* [YOUR GOAL]: The expected output is the first line of the data below and every line after it, up to and including the line containing "Popular destinations for", each reproduced exactly.

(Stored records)
########################################

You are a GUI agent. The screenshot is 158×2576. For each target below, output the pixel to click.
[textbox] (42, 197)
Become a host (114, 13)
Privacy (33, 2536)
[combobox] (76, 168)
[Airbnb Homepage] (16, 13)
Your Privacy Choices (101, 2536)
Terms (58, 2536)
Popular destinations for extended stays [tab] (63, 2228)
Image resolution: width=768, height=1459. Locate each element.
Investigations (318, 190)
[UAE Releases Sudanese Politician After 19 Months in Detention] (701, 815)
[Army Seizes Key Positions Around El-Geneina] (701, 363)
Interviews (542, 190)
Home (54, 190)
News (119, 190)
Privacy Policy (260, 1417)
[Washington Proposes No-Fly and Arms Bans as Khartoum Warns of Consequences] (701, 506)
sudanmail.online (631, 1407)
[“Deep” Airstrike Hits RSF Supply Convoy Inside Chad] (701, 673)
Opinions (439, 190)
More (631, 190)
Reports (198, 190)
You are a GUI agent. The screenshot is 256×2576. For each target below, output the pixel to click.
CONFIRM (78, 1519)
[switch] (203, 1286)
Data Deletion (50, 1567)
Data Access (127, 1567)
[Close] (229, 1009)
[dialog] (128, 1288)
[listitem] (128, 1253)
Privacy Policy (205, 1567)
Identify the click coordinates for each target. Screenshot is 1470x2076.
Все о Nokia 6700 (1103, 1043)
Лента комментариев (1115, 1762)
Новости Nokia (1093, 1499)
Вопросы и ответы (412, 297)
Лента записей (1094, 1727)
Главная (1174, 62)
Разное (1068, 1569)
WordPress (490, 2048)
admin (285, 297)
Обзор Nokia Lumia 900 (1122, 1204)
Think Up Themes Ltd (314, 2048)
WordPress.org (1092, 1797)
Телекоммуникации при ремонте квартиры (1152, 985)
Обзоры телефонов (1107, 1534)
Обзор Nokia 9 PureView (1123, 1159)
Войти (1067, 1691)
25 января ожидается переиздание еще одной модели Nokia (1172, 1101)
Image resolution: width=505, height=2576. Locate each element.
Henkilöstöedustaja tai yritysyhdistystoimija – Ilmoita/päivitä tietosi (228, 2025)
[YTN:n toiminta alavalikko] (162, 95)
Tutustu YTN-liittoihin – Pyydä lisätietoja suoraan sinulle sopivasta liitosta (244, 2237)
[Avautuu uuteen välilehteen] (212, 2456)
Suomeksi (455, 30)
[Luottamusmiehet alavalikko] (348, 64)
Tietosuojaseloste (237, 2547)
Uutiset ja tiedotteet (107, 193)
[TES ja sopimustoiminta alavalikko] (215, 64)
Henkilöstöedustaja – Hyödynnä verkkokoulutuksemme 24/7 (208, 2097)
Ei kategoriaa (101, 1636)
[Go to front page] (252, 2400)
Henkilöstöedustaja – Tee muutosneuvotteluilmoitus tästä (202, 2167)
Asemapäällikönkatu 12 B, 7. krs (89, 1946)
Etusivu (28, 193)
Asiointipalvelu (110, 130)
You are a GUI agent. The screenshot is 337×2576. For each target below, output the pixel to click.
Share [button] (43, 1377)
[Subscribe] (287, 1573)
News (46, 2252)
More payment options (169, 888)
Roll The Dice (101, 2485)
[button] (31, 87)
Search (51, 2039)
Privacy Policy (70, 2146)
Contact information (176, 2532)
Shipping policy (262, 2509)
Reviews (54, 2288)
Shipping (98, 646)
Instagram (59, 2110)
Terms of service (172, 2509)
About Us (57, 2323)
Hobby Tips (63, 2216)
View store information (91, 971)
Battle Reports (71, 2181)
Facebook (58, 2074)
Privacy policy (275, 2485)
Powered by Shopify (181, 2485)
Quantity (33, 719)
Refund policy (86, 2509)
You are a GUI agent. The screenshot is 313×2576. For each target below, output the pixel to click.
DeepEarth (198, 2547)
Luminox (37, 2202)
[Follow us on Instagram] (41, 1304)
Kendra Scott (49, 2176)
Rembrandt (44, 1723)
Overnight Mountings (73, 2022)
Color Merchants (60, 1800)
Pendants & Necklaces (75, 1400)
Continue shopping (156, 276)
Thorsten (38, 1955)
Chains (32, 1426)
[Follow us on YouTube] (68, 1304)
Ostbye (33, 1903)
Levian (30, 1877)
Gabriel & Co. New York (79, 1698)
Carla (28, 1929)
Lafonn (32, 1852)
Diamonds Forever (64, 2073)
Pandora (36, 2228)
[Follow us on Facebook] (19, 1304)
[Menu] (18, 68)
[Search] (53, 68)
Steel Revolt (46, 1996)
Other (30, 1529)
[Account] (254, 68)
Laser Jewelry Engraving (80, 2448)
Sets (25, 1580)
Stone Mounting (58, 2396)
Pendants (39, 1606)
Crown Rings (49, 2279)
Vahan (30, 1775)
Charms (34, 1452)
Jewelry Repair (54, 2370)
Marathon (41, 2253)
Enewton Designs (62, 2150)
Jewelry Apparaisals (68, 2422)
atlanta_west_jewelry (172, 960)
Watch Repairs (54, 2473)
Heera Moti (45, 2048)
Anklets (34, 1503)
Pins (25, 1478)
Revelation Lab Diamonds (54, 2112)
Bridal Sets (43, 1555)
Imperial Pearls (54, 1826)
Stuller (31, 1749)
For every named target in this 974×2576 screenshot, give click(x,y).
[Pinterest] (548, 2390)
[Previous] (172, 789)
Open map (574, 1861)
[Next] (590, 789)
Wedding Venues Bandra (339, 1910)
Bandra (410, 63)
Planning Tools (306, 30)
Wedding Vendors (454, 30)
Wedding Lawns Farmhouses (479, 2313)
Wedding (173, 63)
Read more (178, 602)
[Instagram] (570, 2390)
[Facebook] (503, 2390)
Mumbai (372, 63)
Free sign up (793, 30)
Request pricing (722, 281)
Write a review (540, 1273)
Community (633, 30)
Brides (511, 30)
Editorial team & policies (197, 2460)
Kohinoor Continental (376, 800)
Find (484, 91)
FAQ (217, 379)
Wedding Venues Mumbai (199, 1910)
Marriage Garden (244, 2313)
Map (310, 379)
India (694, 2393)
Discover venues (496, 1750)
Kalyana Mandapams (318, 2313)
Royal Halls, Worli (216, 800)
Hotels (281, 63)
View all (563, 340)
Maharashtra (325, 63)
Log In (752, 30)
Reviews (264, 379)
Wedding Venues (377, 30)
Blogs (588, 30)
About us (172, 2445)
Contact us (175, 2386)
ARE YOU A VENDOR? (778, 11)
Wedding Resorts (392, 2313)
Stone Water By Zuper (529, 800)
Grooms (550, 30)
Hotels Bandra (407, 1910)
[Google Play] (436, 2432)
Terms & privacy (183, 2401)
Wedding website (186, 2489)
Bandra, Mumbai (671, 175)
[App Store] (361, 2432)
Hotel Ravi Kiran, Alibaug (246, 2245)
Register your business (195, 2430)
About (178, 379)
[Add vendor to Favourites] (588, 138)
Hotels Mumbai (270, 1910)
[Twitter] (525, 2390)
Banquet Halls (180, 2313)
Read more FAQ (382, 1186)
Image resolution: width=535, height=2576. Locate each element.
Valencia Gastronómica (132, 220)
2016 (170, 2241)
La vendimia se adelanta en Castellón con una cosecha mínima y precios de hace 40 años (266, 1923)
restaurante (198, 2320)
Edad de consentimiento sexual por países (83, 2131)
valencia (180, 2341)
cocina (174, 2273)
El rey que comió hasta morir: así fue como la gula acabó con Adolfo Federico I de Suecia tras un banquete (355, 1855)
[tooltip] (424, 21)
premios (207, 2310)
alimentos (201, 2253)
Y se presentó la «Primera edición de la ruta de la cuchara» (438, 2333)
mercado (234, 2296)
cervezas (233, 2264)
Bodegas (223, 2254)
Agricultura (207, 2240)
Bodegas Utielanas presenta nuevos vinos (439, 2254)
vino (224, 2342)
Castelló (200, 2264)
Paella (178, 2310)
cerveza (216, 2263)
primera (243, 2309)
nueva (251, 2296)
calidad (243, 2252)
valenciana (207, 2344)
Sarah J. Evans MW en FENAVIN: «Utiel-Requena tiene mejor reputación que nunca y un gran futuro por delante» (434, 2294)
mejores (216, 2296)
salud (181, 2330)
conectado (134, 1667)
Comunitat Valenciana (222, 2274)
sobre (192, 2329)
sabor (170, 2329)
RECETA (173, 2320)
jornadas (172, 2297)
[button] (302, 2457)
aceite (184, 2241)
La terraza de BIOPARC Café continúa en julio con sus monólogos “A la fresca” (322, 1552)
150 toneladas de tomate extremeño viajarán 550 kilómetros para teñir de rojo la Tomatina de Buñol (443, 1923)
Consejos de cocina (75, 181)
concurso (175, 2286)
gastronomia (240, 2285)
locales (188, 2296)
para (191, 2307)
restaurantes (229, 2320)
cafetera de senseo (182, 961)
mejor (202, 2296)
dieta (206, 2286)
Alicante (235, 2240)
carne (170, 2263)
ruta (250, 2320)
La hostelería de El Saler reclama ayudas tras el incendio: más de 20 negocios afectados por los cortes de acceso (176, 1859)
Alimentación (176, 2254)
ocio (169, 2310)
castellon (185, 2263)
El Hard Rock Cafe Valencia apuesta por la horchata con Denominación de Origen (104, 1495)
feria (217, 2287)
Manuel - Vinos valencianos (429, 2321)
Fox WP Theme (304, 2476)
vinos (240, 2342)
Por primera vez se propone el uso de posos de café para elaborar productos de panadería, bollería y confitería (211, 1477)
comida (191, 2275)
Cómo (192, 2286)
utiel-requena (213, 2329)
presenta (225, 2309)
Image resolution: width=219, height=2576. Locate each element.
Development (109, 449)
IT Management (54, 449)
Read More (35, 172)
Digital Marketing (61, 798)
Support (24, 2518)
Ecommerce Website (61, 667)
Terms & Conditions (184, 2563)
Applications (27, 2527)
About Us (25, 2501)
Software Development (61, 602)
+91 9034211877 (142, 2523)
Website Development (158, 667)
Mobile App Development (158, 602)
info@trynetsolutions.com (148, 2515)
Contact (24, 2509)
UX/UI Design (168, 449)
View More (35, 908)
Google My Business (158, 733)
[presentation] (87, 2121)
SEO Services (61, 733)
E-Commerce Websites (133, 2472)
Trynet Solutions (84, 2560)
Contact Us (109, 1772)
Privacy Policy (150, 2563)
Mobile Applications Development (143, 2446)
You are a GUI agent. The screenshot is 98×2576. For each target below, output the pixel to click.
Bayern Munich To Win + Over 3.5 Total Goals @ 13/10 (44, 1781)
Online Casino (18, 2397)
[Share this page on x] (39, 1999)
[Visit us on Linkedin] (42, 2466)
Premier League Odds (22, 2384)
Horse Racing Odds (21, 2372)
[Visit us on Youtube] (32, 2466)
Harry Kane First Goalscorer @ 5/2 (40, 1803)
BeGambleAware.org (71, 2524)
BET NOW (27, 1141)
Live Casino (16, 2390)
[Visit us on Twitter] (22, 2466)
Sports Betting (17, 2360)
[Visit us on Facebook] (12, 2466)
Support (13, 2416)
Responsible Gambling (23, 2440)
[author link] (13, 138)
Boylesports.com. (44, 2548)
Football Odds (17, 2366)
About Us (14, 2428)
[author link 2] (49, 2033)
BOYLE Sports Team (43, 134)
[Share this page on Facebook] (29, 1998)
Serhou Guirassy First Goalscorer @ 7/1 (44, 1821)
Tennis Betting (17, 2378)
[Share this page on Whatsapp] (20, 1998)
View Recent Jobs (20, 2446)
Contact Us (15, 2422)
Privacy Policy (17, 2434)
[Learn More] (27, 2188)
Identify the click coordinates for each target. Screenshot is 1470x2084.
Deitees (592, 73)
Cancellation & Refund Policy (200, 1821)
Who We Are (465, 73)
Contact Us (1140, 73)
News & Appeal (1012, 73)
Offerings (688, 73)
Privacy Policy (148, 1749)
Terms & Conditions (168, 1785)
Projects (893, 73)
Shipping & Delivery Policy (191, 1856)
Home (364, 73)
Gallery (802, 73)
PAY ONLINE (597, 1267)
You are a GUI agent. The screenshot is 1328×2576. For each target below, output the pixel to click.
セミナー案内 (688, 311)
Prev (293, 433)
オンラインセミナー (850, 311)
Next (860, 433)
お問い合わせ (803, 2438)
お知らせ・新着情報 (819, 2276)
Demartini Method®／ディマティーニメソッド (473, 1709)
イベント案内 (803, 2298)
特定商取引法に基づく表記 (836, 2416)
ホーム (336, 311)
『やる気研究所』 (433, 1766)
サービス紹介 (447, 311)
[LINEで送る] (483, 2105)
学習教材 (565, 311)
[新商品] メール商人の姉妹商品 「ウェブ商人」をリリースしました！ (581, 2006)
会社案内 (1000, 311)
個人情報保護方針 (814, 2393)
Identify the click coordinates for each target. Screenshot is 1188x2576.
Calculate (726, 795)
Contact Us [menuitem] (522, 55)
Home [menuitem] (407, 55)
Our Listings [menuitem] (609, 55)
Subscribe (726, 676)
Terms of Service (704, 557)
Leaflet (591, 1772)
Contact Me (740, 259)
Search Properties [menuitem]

########################################

* [EXERCISE ANSWER]:
You are a GUI agent. The screenshot is 158×2576. For each target below, output the pixel to click.
[textbox] (42, 197)
Become a host (114, 13)
Privacy (33, 2536)
[combobox] (76, 168)
[Airbnb Homepage] (16, 13)
Your Privacy Choices (101, 2536)
Terms (58, 2536)
Popular destinations for extended stays [tab] (63, 2228)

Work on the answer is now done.